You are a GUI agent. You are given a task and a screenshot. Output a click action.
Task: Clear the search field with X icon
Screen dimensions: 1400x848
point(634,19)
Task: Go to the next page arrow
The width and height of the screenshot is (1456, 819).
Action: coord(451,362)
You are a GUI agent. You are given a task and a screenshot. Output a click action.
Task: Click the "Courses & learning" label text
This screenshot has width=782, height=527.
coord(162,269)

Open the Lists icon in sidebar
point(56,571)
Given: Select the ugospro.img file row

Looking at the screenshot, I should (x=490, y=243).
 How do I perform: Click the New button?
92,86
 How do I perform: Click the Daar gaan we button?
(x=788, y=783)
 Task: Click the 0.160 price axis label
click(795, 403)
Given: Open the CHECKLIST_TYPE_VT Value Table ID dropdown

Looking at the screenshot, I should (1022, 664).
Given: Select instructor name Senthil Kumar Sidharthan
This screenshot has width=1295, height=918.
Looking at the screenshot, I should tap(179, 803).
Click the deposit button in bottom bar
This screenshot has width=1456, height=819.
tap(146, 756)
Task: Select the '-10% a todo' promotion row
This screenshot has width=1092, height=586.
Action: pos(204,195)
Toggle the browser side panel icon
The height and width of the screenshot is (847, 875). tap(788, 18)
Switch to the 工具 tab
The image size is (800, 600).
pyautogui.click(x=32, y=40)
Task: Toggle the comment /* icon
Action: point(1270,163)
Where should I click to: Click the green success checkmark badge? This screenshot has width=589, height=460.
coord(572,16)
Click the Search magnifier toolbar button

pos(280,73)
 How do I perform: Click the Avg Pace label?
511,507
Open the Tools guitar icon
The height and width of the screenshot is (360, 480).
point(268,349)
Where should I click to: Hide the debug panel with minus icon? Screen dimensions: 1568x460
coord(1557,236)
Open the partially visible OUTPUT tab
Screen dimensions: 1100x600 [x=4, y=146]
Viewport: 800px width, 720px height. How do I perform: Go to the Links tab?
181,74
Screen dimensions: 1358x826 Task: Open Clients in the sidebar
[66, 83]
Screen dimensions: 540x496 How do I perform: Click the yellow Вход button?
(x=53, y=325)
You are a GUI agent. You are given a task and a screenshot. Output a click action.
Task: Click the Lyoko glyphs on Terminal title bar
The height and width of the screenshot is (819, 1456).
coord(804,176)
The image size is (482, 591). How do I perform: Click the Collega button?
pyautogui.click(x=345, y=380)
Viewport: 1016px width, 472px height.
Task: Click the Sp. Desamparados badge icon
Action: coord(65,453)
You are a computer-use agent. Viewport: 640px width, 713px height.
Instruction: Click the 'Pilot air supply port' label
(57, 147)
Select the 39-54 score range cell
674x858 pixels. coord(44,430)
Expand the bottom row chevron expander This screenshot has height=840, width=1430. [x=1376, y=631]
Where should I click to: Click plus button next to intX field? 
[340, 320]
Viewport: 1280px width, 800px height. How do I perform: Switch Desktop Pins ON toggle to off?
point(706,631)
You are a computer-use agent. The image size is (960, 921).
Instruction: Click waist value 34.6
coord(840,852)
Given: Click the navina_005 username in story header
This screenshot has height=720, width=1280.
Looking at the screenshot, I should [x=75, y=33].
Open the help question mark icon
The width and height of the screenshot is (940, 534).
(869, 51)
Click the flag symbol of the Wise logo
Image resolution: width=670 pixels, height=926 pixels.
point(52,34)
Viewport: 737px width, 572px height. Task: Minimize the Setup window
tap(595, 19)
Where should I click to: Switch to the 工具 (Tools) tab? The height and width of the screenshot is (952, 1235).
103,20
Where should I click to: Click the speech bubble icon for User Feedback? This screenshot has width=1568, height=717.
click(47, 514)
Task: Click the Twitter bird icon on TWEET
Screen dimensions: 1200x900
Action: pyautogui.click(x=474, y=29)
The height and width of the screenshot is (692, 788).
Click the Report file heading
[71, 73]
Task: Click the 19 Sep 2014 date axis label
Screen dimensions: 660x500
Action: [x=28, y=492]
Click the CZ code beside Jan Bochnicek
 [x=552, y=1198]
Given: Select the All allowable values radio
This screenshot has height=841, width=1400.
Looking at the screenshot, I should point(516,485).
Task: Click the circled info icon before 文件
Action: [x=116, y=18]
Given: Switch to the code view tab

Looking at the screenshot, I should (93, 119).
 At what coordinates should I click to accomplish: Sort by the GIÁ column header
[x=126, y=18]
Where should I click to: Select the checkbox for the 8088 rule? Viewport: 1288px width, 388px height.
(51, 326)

▶ [Work to be completed]
Reproduce everything in the listing from the line containing "Where should I click to: Switch" down to the line containing "click(47, 514)", swapping "speech bubble" for "chat bubble" and leaving the rest unchanged.

▶ [Output below]
Where should I click to: Switch to the 工具 (Tools) tab? The height and width of the screenshot is (952, 1235).
103,20
Where should I click to: Click the chat bubble icon for User Feedback? This screenshot has width=1568, height=717.
click(47, 514)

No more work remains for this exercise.